Ahh! mavi göğün, göğsünde emzirdiği
Çırpınışlarından cennet taşıyordu.
Rüyalarında bin bir gece masalları…
Dehlizde Yusuf değilsin belki evet…
Ama Züleyha’yı sadrında yasatıyorsun.
Mavi göğün, göğsünde emzirdiği
Kaç Firavun’un kat kat binalarından,
Ateş aldın ta yüreğinin ortasından?
Hangi oklara hedef oldu hapsinde ki mahkûm?
Çocuk gülüşlerinde buyuttugun acılara,
Kaç aşk deyip geçti?
Bileklerinde büyük yaralar kangren,
Yüzükoyun düşüyor semanın kalbinden.
Nazar et, hadi nazar et de kurtar düşüşlerini Düşlerin.
Mahmur mahzun ve bir parça mahsur.
Saçlarına saklanan ay ışığı,
Şavkın yansır delişmen.
Kime laf anlatıyorsun be hey!
Sen gecesin!
Sen, geceleyin yollara düsensin.
Yolların düşkünüsün.
Düşkünlüğün yükselişinde kolların asılı.
Arzı ardına almış.
Göğsünde uçsuz bucaksız deniz.
Be hey!
Sevdalar tekeline düşeli
Ellerine yağmurlar yaslanmış
Soluksuz uçuyorsun, sorgusuz,
Aşk Züleyha’nın koynunda!
Gidişler sana mahsus
Eyvanında yanılgılar.
Umut et be hey!
Yalnız Leyli aşkların hasretine sitem yüklensin.
Kime bu kadar sitemin?
Hani gidişlerini de gördük baharların.
Aforoz edilirken tüm cümleler,
Hangi kelimelerin ardına saklansın?
Mavi göğün, göğsünde emzirdiği.
Neyin provasındasın?
Bir kanadın ta arşta!
Bir kanadında cehennem mi taşıyorsun?
Uykularına hangi cinneti hapsettin?
Yakazadan kurtulamıyorsun.
Dehlizlere mi hapsettin sabahlarını?
Aforizmanın koynunda çıldırıyorsun.
Pişmanlığın biri bin alev topu!
Korkuların neye dağ olmuş öyle
Hengameye çılgın uşak.
Saatler kala yeni yola
Kapıların hangisine koşacak ayakların
Bekle!
Çığlığın çığ gibi büyüsün kulaklarında.
Bekle o meşhur zamanın ayakları dibinde ince,
Yol sapa.
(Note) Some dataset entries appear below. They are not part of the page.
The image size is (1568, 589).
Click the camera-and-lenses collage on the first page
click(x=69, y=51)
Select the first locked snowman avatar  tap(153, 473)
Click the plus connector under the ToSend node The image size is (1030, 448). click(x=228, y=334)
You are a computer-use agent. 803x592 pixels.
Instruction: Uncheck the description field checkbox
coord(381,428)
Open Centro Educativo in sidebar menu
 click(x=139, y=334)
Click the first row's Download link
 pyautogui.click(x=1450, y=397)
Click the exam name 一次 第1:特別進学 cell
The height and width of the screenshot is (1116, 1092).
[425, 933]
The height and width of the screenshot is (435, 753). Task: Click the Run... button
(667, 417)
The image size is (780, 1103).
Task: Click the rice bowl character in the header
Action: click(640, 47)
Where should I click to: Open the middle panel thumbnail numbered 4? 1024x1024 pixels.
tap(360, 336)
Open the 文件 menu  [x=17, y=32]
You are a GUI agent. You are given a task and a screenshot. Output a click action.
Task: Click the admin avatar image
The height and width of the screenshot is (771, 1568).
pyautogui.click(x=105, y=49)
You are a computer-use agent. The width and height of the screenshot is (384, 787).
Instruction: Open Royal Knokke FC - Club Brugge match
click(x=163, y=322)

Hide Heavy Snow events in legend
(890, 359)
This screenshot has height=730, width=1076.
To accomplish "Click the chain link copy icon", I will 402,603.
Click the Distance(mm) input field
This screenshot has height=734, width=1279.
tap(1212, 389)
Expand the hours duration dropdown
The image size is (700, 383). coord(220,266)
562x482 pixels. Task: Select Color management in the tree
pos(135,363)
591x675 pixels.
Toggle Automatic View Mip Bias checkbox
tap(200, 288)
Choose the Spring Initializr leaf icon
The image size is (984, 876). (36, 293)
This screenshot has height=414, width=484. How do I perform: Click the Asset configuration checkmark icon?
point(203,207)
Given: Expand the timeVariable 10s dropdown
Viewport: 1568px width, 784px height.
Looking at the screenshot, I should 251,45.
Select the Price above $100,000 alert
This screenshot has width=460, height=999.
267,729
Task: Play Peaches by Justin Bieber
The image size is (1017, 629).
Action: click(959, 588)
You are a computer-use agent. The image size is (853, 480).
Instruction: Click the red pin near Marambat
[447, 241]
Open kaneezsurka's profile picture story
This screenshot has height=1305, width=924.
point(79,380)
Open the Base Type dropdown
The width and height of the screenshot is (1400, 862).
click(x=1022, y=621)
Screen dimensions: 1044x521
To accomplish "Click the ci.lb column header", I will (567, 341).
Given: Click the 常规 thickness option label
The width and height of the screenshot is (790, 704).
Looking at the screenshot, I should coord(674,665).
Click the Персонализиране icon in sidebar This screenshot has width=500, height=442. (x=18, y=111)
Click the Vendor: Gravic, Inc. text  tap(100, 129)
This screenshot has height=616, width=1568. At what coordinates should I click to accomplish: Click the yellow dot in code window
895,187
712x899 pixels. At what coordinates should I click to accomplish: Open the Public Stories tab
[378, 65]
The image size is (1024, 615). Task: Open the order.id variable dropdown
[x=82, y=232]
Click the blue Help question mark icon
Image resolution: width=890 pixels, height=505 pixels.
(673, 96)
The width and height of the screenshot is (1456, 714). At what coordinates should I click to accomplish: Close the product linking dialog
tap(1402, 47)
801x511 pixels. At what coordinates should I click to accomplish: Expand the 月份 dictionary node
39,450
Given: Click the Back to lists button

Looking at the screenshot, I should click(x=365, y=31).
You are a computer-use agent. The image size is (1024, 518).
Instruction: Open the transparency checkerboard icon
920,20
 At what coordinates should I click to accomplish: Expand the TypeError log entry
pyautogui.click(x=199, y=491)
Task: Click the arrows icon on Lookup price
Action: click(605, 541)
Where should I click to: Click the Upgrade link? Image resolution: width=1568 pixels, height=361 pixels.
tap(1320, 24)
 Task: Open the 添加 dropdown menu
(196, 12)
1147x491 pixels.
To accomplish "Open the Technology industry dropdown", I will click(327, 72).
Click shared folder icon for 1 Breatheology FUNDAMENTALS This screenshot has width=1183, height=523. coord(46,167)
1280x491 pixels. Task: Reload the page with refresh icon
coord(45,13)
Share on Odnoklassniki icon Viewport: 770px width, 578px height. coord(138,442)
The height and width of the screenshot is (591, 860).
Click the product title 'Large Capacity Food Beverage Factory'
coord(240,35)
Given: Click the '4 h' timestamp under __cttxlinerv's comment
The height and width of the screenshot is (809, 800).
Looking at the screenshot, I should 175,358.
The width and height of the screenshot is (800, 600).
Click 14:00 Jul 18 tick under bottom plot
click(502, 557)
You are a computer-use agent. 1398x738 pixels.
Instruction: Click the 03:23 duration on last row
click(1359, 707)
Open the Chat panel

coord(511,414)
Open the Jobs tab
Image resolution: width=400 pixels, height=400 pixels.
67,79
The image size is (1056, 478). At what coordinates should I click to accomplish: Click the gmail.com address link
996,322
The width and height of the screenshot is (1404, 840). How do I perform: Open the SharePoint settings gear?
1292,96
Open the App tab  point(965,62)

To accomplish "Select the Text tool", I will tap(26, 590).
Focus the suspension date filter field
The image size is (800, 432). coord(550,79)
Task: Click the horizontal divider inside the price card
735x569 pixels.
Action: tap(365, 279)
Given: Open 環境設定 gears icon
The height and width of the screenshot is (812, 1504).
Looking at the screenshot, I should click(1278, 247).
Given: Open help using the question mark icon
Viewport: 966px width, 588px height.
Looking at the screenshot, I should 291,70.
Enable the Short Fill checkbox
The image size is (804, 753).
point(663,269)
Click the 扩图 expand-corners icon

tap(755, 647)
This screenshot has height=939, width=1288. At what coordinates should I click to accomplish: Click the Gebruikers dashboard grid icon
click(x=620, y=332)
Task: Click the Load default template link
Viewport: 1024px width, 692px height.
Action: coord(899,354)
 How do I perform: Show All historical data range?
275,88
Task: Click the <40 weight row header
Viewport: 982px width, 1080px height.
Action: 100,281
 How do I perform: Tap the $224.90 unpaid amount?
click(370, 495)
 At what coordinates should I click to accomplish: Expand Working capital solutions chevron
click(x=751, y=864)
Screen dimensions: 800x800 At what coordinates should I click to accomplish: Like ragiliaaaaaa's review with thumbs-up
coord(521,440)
Yol Akabe.
Merhamet mi?
Bekle!
Köpekler dalaşır tozunda toprağında
Bahçede çiçek mi var sanıyorsun
Zakkum ne zamandan itibar gördü
Kimin kime gücünü ispatlıyorsun?
Şaşkın gözlerinde dehşeti besliyorsun.
Mavi göğün göğsünde emzirdiği.
Baharın yemyeşil, rengarenk oluşumundan
Umutların yeniden filizlenmesini
Korkularının karanlığa hapsolmasını
Bekle!
Bekle ve gör.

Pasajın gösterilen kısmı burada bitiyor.